Философ Сбоев Николай.

Он отрицает всю культуру:

Американские замки,

В аптеках разную микстуру,

Пробирки, склянки, порошки.

По этому отрывку трудно о чём-либо судить, хотя заметно: будущий поэт, а покуда уржумский реалист, был хорошо знаком с «бытовыми» ироническими поэмами Пушкина и Лермонтова, сочинёнными ими также по молодости для приятельского круга — от избытка жизни и забавы ради.

Но вот совсем другое — и уже интересное.

В письме домой Николай набросал восемь строк для младшего брата Алёши:

Здравствуй, Лелюха,

Жареный ватруха!

Как ты поживаешь?

Из ружья стреляешь?

Я твоё письмо получил,

Чёрным квасом намочил.

Прощай, Лелюха!

Твой брат Колюха.

Казалось бы, куда как непритязательно — но до чего же естественно и непринуждённо пишет Колюха, как хорошо знает и чувствует живую русскую речь, с её игровыми перевёртышами женского рода на мужской («Жареный ватруха»).

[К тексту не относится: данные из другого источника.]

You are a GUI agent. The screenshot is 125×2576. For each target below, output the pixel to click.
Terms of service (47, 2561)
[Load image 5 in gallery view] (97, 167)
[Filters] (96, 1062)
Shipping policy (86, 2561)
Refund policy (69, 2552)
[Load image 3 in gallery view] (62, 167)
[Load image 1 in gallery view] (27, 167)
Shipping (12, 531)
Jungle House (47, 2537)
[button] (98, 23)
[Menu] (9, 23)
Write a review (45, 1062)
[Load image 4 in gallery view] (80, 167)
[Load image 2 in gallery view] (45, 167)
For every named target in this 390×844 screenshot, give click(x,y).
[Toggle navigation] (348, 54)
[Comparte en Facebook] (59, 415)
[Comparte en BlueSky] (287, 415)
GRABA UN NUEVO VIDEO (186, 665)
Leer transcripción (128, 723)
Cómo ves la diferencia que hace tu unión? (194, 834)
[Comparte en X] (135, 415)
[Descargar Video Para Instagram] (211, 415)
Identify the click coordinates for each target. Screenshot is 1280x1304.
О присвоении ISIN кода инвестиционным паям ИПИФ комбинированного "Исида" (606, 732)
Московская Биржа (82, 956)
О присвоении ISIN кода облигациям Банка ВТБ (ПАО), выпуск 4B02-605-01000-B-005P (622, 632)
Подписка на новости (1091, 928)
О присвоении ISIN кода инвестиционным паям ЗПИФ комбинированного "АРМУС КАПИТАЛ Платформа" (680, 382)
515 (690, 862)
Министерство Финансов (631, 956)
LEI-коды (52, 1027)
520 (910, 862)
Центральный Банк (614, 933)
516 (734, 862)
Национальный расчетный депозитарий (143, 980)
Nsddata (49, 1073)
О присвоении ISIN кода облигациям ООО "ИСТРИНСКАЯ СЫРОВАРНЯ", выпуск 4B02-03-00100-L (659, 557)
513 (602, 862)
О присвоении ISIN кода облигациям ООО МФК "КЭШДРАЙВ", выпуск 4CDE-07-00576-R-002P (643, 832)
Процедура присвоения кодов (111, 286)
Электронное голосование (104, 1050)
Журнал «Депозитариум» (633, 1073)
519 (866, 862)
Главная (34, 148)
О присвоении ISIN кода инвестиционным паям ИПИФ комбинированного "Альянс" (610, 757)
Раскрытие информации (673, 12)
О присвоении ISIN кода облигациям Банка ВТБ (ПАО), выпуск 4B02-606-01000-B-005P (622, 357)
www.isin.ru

И ещё одно стихотворение, посвящённое малолетней сестрёнке Наташе:

«На сунду́ке, на горшо́ке», —

Говорит Наташа.

Как хотите, понимайте —

Это воля ваша.

И закрывши «гла́зами»,

Водит нас Наташа.

Как хотите, понимайте —

Это воля ваша.

«Старая и новая», —

Говорит Наташа.

Как хотите, понимайте —

Это воля ваша.

Прихотливые ударения в детских словах Наташи изначально свойственны опять-таки народным русским говорам, — и это тонко почувствовал юноша Заболоцкий. Недаром потом он, взрослым, с удовольствием и без особого труда писал стихи для мальчиков и девочек в детских журналах Питера.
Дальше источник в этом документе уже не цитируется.